(Screen grounding lines)
((

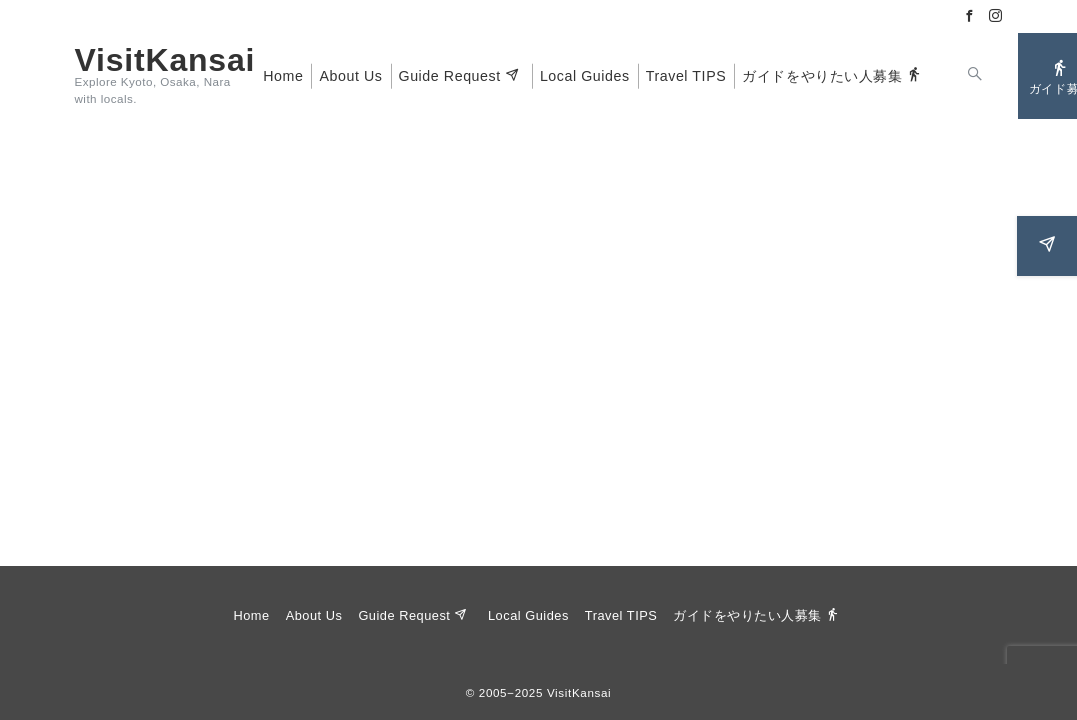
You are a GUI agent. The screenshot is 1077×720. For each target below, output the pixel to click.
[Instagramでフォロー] (996, 16)
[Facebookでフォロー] (970, 16)
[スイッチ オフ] (976, 76)
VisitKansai (165, 60)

))

WRITTEN INSTRUCTION. Rewrite every line above in full with its wording unchanged, raising each coordinate value in the answers by 47 and keeping all other numbers as they are. Leave the picture out.

FINAL RESULT.
You are a GUI agent. The screenshot is 1077×720. For each target below, output the pixel to click.
[Instagramでフォロー] (1043, 63)
[Facebookでフォロー] (1017, 63)
[スイッチ オフ] (1023, 123)
VisitKansai (212, 107)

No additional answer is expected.